Well, to my knowledge, some of the countries that abolished slavery without war (like France) did it through totalitarian governments that held more power than the US government ever has.
These countries (likely...as I'm only going on the European countries that abolished it) DID GO THROUGH CIVIL WARS, they just weren't about slavery. To an extent, the US is such an outlier in terms of countries, in that we're 1) Fucking huge...literally, the US is like the 5th biggest country in the world 2) Filled with a bunch of different religious dissidents, so there is no one true majority (I guess WASPs would count, but not sure) unlike other countries where there is a clear cultural/racial majority 3) We were a new country (I've seen some terribly stupid posts by certain African-American activists where they are trying show how recent slavery was, yet they never mention that this country has NOT had slavery for 2 times as long as we had Slavery).

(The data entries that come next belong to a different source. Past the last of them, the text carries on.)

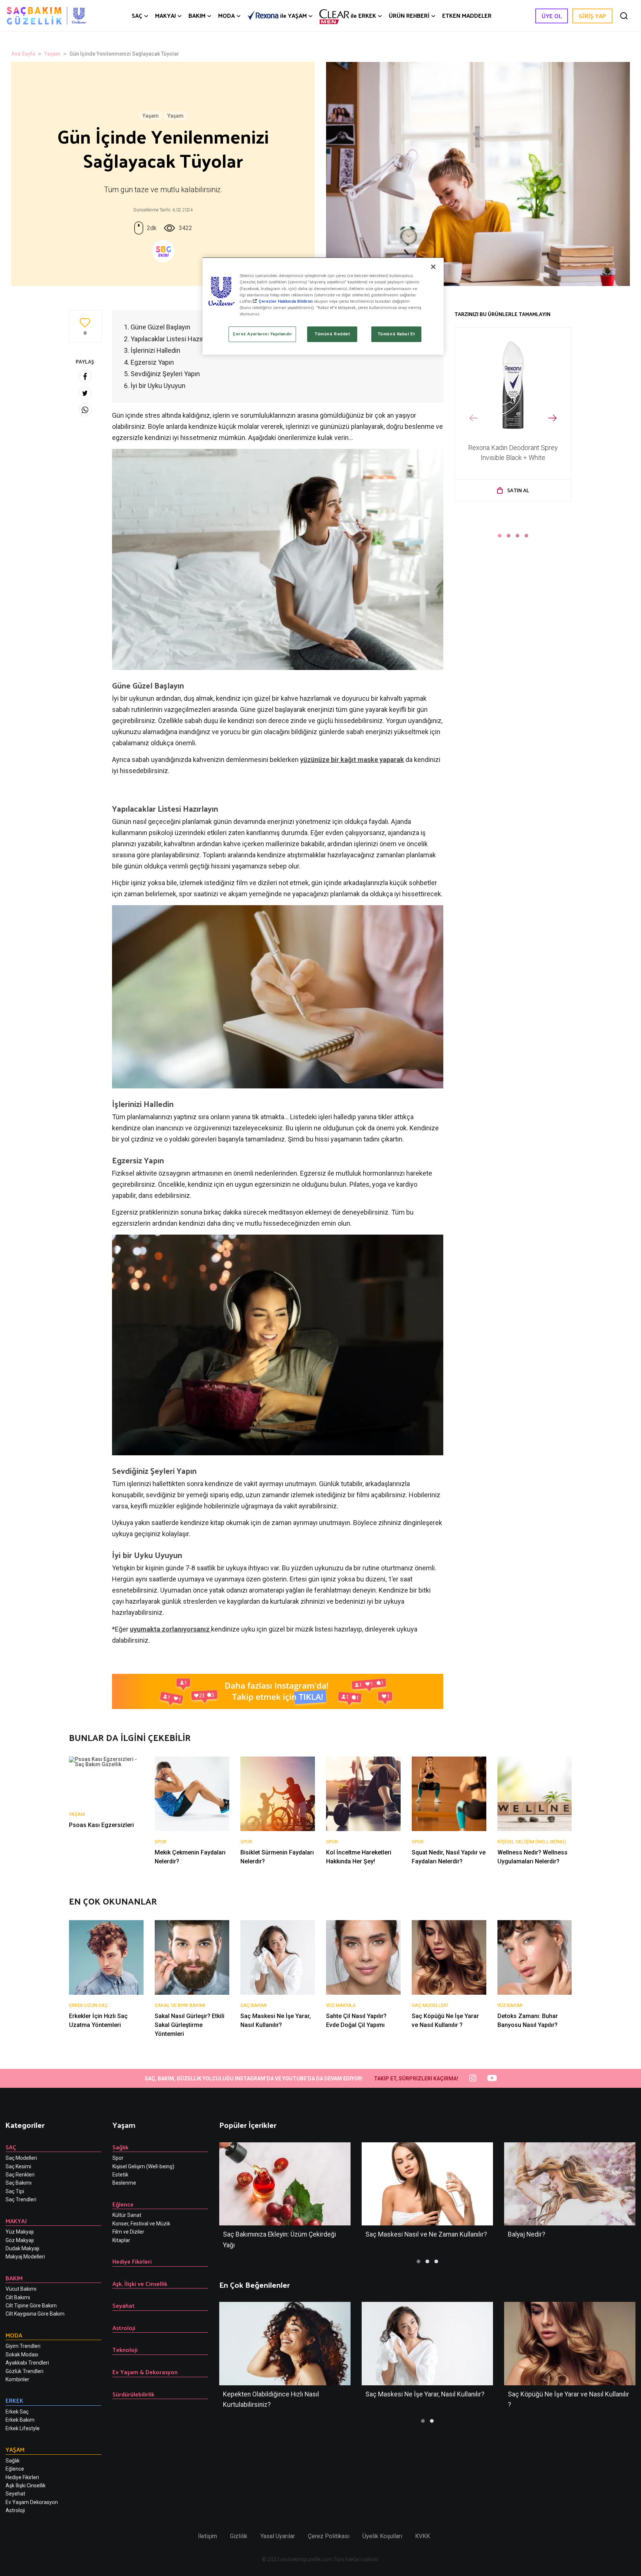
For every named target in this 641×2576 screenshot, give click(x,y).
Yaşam (52, 54)
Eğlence (15, 2469)
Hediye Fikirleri (22, 2477)
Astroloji (15, 2510)
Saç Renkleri (20, 2175)
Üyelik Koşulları (382, 2536)
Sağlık (13, 2461)
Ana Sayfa (23, 54)
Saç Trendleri (21, 2199)
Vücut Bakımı (21, 2289)
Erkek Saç (17, 2412)
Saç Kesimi (18, 2166)
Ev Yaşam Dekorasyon (32, 2502)
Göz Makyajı (20, 2240)
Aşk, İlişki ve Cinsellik (139, 2283)
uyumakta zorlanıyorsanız (170, 1629)
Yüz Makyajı (20, 2232)
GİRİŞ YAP (592, 15)
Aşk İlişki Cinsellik (26, 2485)
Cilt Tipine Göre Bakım (31, 2306)
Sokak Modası (22, 2355)
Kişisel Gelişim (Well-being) (143, 2166)
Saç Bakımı (19, 2183)
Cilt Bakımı (18, 2297)
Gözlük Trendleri (24, 2371)
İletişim (207, 2536)
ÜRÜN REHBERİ (409, 15)
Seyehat (15, 2494)
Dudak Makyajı (22, 2248)
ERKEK (363, 15)
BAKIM (197, 15)
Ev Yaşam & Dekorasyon (145, 2371)
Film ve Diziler (128, 2232)
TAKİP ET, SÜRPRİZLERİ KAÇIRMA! (416, 2078)
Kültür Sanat (126, 2215)
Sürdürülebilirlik (133, 2394)
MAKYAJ (165, 15)
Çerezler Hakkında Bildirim (286, 301)
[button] (499, 535)
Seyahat (123, 2305)
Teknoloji (125, 2349)
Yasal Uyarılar (277, 2536)
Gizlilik (238, 2536)
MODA (226, 15)
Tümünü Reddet (332, 333)
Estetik (120, 2175)
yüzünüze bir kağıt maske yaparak (352, 759)
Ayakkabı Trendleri (27, 2363)
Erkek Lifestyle (23, 2428)
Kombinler (17, 2379)
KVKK (422, 2536)
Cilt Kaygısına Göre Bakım (35, 2314)
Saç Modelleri (21, 2158)
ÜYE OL (552, 15)
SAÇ (137, 15)
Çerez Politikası (328, 2536)
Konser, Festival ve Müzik (141, 2224)
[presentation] (473, 418)
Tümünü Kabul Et (396, 333)
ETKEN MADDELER (467, 16)
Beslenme (124, 2183)
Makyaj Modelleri (25, 2257)
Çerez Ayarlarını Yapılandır (262, 333)
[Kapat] (433, 267)
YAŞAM (293, 16)
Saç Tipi (15, 2191)
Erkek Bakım (20, 2420)
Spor (118, 2158)
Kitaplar (121, 2240)
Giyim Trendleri (23, 2346)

To a large extent the American political system was still being created (as I mentioned in my post re: Missouri Compromise) and thus it was always unlikely that such an important issue would be able to be solved with mere diplomacy. Many tried though, but again, the Southern Slave-holding states felt that abolishing slavery would DESTROY THEIR WAY OF LIFE, so nothing short of kidnapping all the Southern senators and forcing them to sign an agreement on the pain of death, we weren't going to be able to solve that issue without war.

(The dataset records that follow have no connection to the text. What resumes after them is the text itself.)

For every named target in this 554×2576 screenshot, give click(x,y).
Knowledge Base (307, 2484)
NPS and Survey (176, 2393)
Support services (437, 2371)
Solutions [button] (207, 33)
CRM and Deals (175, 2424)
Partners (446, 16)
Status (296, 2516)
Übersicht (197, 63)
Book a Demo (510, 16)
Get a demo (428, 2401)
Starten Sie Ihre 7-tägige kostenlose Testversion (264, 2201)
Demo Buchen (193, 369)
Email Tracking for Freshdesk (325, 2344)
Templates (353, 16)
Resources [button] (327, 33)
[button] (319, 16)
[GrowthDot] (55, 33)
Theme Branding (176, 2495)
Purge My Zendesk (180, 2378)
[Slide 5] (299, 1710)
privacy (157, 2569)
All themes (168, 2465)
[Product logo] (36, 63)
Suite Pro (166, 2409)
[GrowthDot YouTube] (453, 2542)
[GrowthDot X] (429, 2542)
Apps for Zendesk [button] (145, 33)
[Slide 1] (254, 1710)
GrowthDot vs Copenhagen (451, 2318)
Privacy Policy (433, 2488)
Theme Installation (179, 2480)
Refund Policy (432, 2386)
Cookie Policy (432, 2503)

PS To anyone claiming that Slavery wasn't the cause of the War and using the states' right argument, it's wrong (but not 100% you're bat-shit crazy wrong). Southern slave-holding states were so worried about slavery being outlawed that they wouldn't even allow a new state to join the Union without "balancing" the books. They didn't require these states to have certain economic obligations to the South. They didn't require these states to increase inter-state commerce. They required these states to legalize slavery. That's what the war was about.
I mean, if you wanted to make the argument that it was a cultural war on the macro level, I can buy that. We're kinda going through one right now.